ARTIKEL:
-.-.-

Dimana dengan melihat bangunan pondasi yang sudah dibangun di kawasan itu sejatinya tidak dapat didirikan bangunan hotel yang permanen, karena kawasan itu berada dalam area sempadan pantai. Pondasi bangunan yang rencananya untuk bangun Hotel bintang 5, dalam kenyataannya hanya berjarak di bawah 100 meter dari pasang tertinggi. Dan itu berarti, masih termasuk di dalam area sempadan pantai.


Sementara menurut ketentuan surat keterangan tata ruang harusnya “Tidak menutup akses masyarakat menuju dan dari pantai”, namun kenyataan realita dari bangunan pondasi ada kemungkinan akses publik ke pantai akan tertutup dan ada indikasi pagar bangunan yang saat ini sudah berdiri dibangun melebihi batas wilayah lahan milik PT. Hotel Levels Indonesia.

-.-.-

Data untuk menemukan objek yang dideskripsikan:
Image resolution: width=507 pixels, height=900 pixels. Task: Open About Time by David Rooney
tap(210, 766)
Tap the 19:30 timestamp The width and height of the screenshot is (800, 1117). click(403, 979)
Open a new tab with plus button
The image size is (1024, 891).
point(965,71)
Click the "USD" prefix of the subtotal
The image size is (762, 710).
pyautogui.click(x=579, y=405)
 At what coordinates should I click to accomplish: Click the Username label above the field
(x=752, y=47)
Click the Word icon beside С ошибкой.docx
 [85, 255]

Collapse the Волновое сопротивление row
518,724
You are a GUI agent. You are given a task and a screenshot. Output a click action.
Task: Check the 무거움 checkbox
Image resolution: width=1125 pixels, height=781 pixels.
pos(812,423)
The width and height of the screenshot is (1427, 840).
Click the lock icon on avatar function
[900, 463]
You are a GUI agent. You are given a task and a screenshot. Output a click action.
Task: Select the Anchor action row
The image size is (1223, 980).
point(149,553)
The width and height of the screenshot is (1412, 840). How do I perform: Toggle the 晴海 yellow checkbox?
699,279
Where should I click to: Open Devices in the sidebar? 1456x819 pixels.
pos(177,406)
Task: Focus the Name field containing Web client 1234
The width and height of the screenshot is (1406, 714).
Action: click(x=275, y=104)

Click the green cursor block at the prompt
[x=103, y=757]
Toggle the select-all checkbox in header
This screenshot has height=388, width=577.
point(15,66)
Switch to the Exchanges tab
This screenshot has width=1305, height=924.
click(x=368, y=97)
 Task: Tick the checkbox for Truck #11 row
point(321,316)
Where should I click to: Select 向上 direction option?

-.-.-

PETUNJUK LATIHAN:
- a) Tuliskan kembali bagian artikel tentang pondasi hotel di sempadan pantai dari "Dimana dengan melihat" sampai "di dalam area sempadan pantai.".
- b) Menurut artikel tentang pondasi hotel di sempadan pantai, berapa jarak pondasi bangunan itu dari pasang tertinggi?
- c) Lanjutkan artikel tentang pondasi hotel di sempadan pantai, dimulai setelah kalimat terakhirnya.

KUNCI JAWABAN:
- a)
Dimana dengan melihat bangunan pondasi yang sudah dibangun di kawasan itu sejatinya tidak dapat didirikan bangunan hotel yang permanen, karena kawasan itu berada dalam area sempadan pantai. Pondasi bangunan yang rencananya untuk bangun Hotel bintang 5, dalam kenyataannya hanya berjarak di bawah 100 meter dari pasang tertinggi. Dan itu berarti, masih termasuk di dalam area sempadan pantai.

- b) Di bawah 100 meter dari pasang tertinggi.

- c)
Dari uraian di atas, dan dikaitkan dengan masalah yang terjadi di wilayah pantai Karimunjawa, terdapat banyak hal yang perlu menjadi perhatian bersama, UU No. 1/2014 Pasal 17 disebutkan bahwa “Izin Lokasi diberikan berdasarkan rencana zonasi wilayah pesisir dan pulau-pulau kecil. Pemberian Izin Lokasi wajib pertimbangkan kelestarian Ekosistem pesisir dan pulau-pulau kecil serta kepentingan masyarakat, nelayan tradisional. Izin Lokasi diberikan dalam luasan dan waktu tertentu. Izin Lokasi tidak dapat diberikan pada zona inti di kawasan konservasi, alur laut, kawasan pelabuhan, dan pantai umum. "Selain itu, dalam Pasal 26A disebutkan antara lain “Izin harus memenuhi persyaratan sebagai berikut : 


  1. Menjamin akses public, belum ada pemanfaatan oleh masyarakat lokal;

  2. Memperhatikan aspek ekologi, sosial, dan ekonomi pada luasan lahan”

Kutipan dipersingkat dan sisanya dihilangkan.